Another option is for the member and agent to agree on a different compensation basis instead of the percent-of-premium approach, such as a flat once-a-year, monthly retainer fee, or hourly rate for services performed. If this arrangement is chosen, it generally works best for the member to pay the agent directly. In that case, the Trust would provide the property/casualty coverage quote on a “net of commission” basis.
The Trust’s workers’ compensation rates include an allowance for a 2% agent’s fee. If the member chooses not to use an agent for workers’ compensation, or if the agent’s services on workers’ compensation are included and compensated under a direct contract for service, the 2% agent fee allowance is refunded to the member.
It’s important for members and agents to occasionally discuss the agent’s role so everyone understands and agrees on the agent’s duties, responsibilities, and compensation. Following are services a member might ask an agent to provide.
- Advise and help in pulling together and reporting data needed for rating purposes.
- Help in managing, tracking, and making sure coverage is secured for insurable assets, such as buildings, mobile property, and cars.
- Coordinate the gathering of information in order to complete the renewal application.
- Complete or help in the completion of the renewal application.
- Advise and help in evaluating and selecting among coverage options, such as deductibles and limits.
- Review coverage documents and invoices to assure coverage has been correctly issued and billed.

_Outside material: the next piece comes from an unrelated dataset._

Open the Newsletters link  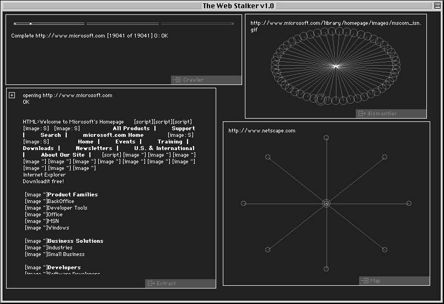coord(94,148)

- Help on questions about coverage and premium calculations.
- Advise on possible gaps or overlaps in coverages.
- Help with contractual insurance requirements.
- Help with the submittal of claims and coverage interpretation.
- Review loss reports for correct reporting and appropriate reserves.
- Help with safety and loss control activities.
- Help in identifying and dealing with risk exposures.
- Help with the property appraisal process.
- Help in managing and securing certificates of insurance.